The Impossible Gentlemen

The Impossible Gentlemen. 
(Wiltshire Music Centre, Bradford-on-Avon, 24 January. Review by Jon Turney)

A shuffle of brushes, softly-picked chords on guitar, an insistent six-note bass figure: all cushioning a gorgeous melody line from the piano. It sounds exactly like the Impossible Gentlemen, but the opening number is brand new. And so it goes for two full sets. The Anglo-American quartet have two CD's worth of superb music recorded, but Gwilym Simcock and Mike Walker have been composing again, and they have a big helping of new work to share .
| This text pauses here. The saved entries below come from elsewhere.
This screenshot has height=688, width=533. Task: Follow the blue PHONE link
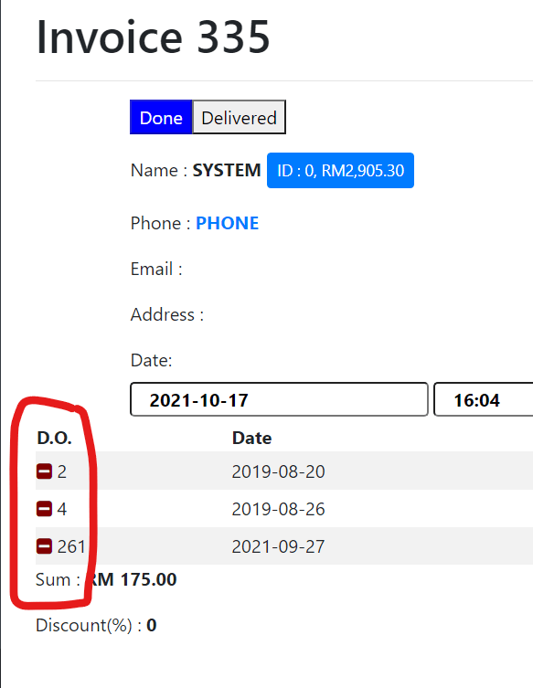tap(227, 223)
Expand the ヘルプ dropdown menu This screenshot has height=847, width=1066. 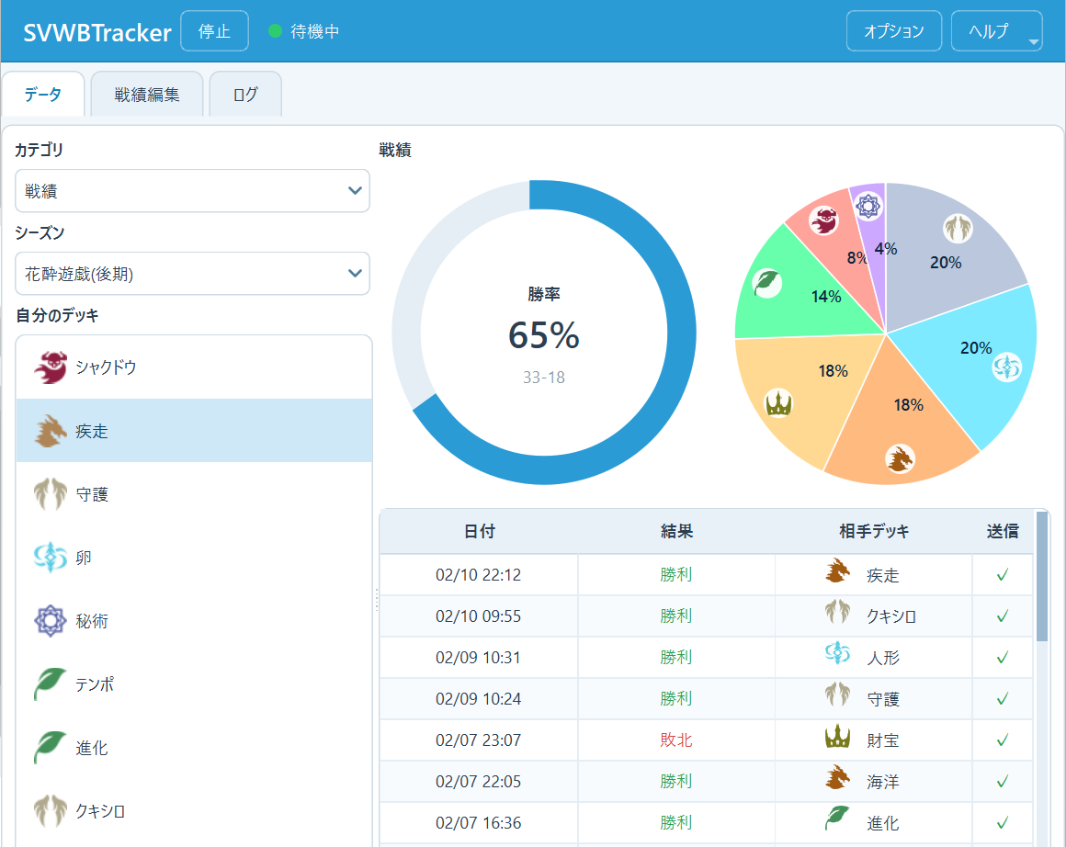(996, 31)
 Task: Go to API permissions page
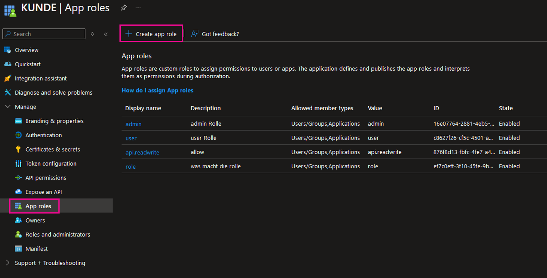pos(46,178)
This second night of their tour, following a couple of days working over the book with drummer Adam Nussbaum and bassist Steve Rodby, offers the excitement of discovery. The new pieces delight the band as well as the audience. There is a sense of things falling into place, but not always quite where the players expect.
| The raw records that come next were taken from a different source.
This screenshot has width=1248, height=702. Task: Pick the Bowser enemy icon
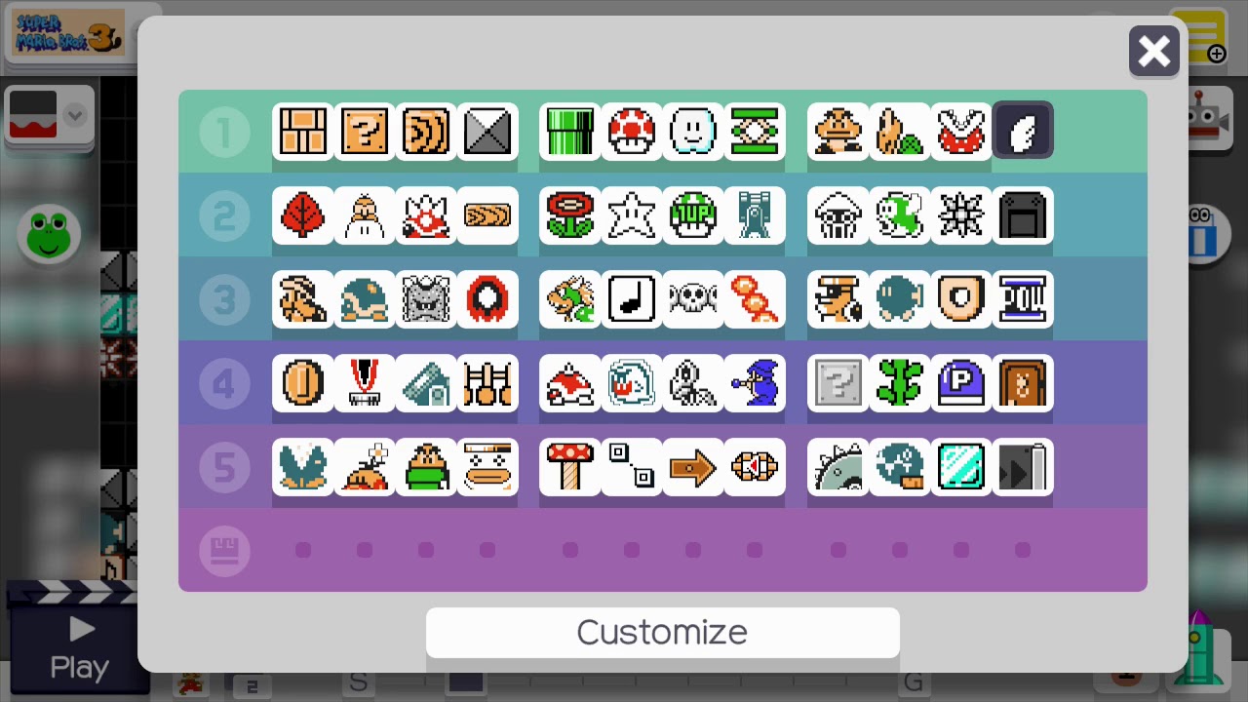click(x=570, y=298)
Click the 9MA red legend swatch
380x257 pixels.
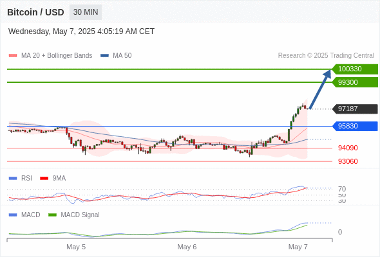[44, 179]
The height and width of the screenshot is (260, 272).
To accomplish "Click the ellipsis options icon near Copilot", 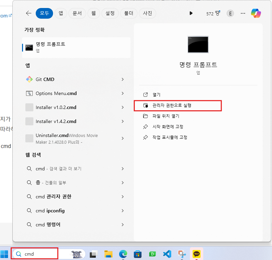I will [243, 13].
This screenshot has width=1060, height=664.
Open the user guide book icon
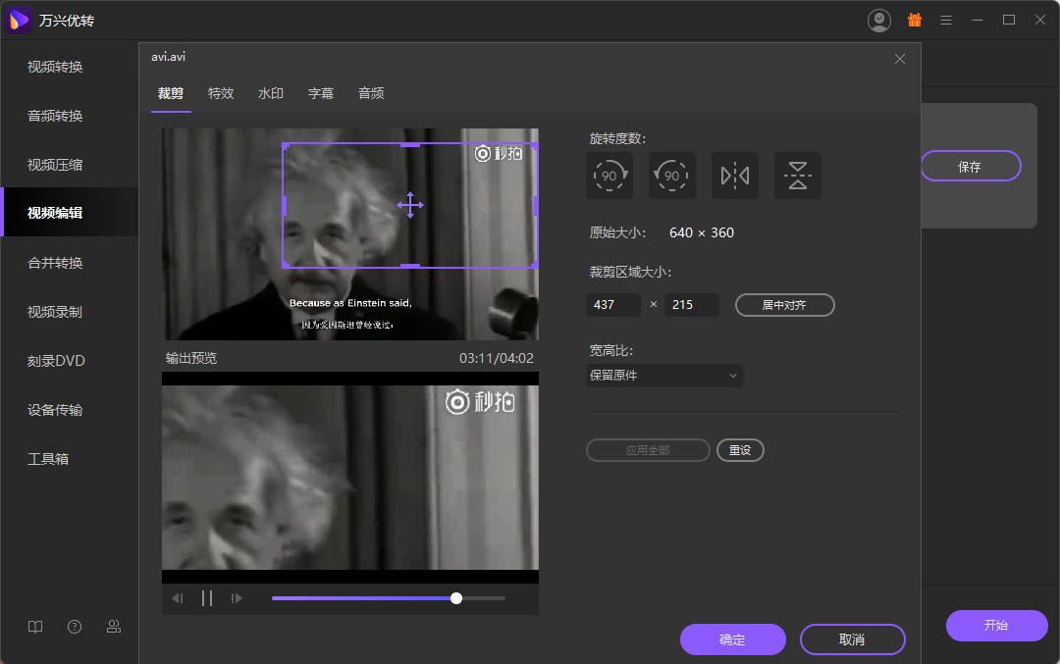35,627
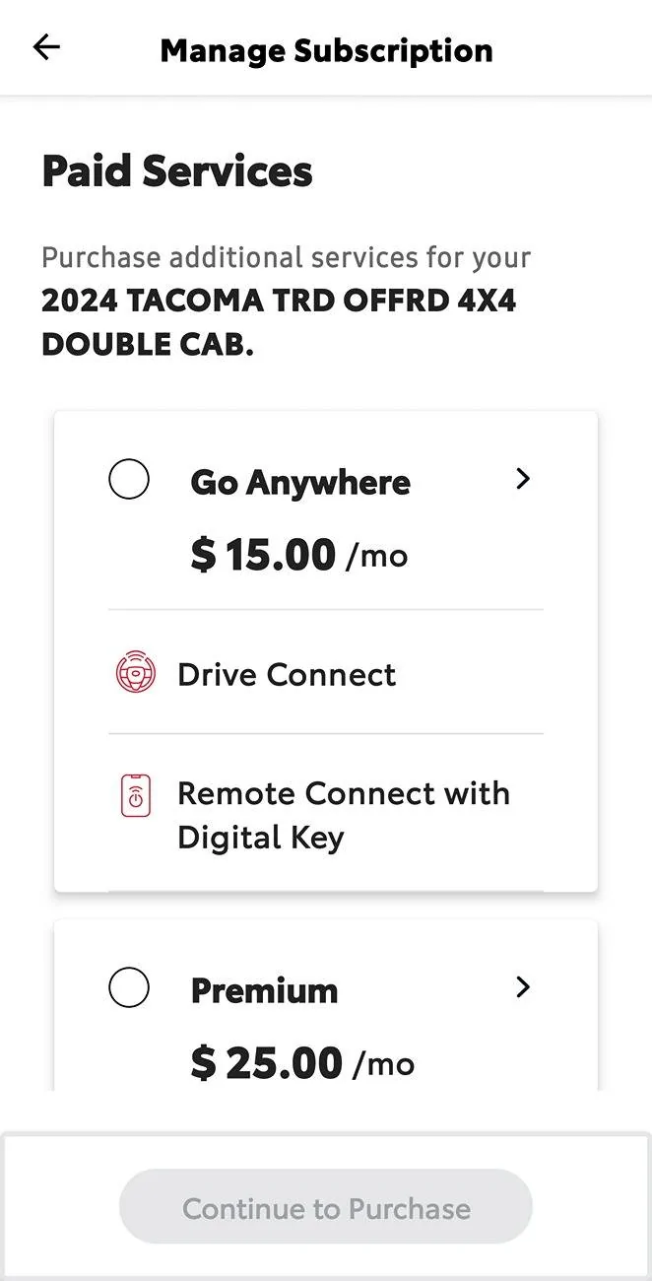Tap the $15.00 monthly price

click(x=263, y=555)
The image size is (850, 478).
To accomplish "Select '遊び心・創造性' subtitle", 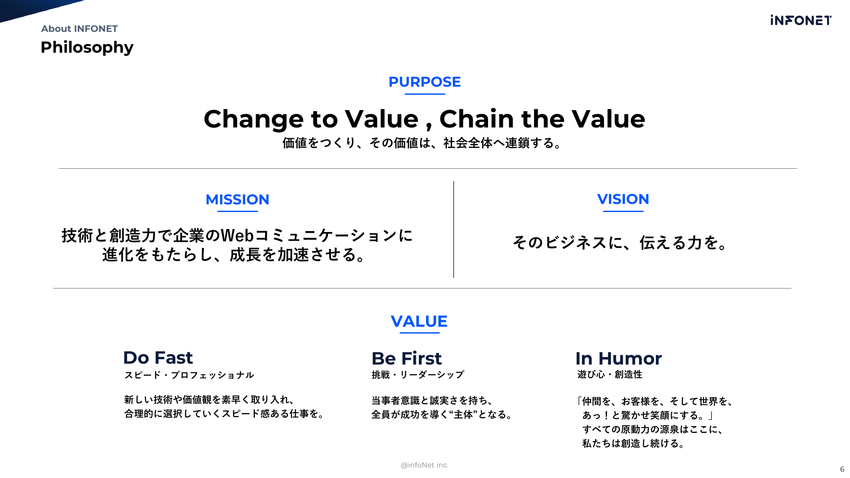I will pyautogui.click(x=610, y=374).
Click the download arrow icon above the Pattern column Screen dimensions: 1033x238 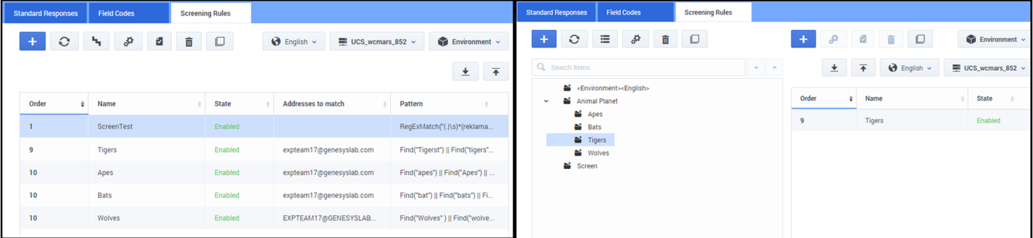(x=465, y=72)
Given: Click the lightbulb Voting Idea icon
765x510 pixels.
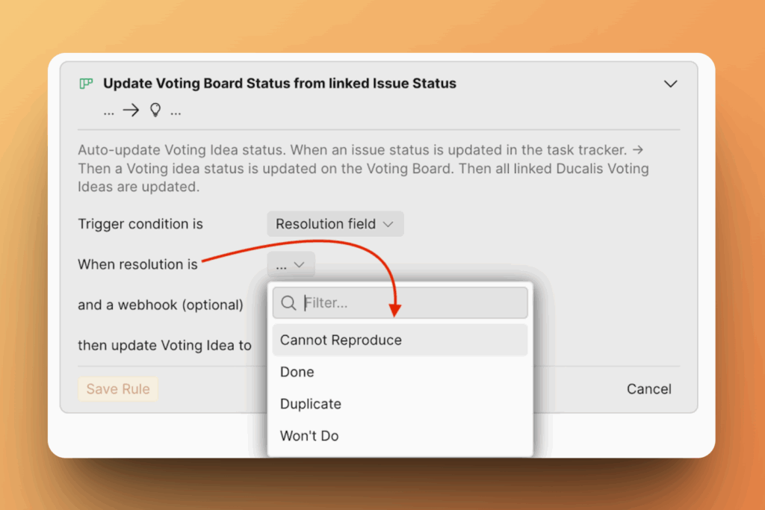Looking at the screenshot, I should pos(155,111).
What we do expect from this contemporary supergroup - never mind the large volume of new music - is immaculate performance and impassioned playing. The band bristles with virtuosity, leavened with easy humour and the sense they have always projected of being genuinely pleased to be in each other's company on stage. There are plenty of headlong flurries of notes, but enough variety to balance them out - just when you feel leaving more space would let some air into the music, there is a well-judged change of pace. The brighter, brasher, tunes contrast with the wryly Gothic moodiness of Dark Time, the gentle regrets of It Could Have Been a Simple Goodbye.

It's a beautifully integrated foursome, with Steve Rodby a fine successor to founder member Steve Swallow on bass. He takes few solos but contributes a matchless deep groove. This time out Simcock has two electric keyboards as well as grand piano, and plays some terrific locked hands improvisations on acoustic and electric keys simultaneously. Their rockier leanings are reinforced by Nussbaum's commanding drumming and Walker's guitar, but even when all four go full-tilt there is thoughtfulness in the detail, if you can keep up.
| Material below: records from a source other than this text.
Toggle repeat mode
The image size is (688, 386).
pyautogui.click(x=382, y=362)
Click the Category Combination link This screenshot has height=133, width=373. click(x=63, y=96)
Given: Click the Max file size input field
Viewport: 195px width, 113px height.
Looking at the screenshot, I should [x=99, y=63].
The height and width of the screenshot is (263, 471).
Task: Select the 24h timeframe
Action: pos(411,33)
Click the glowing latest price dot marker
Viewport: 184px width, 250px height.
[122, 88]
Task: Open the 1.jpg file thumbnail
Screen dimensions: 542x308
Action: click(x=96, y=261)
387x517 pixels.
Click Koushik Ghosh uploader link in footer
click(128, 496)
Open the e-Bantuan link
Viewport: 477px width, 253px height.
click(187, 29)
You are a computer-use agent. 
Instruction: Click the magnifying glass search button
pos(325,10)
Some of us wouldn't have minded hearing a few of the old pieces from their now extensive book, but there clearly isn't much room for them on this tour. We did get a the raunchy Sure Would Baby, Nussbaum's tune from the first CD, for an encore, though, with Walker delivering a final, tremulous solo that reached the pitch of impassioned restraint that is something of a trade mark- a fine coda to a majestic evening.

In the notes to Internationally Recognised Aliens, their second release - recorded with Swallow but with producer Rodby beginning to size up the bass chair - Walker said he is interested in "blurring the lines between Jazz, Rock, Pop and Classical music in a way that creates a new, organic whole from these tried and tested forms". Here he has the band to do it.


The Impossible Gentlemen are on tour in Britain and Europe until March, and return for the Sligo Jazz Project in July.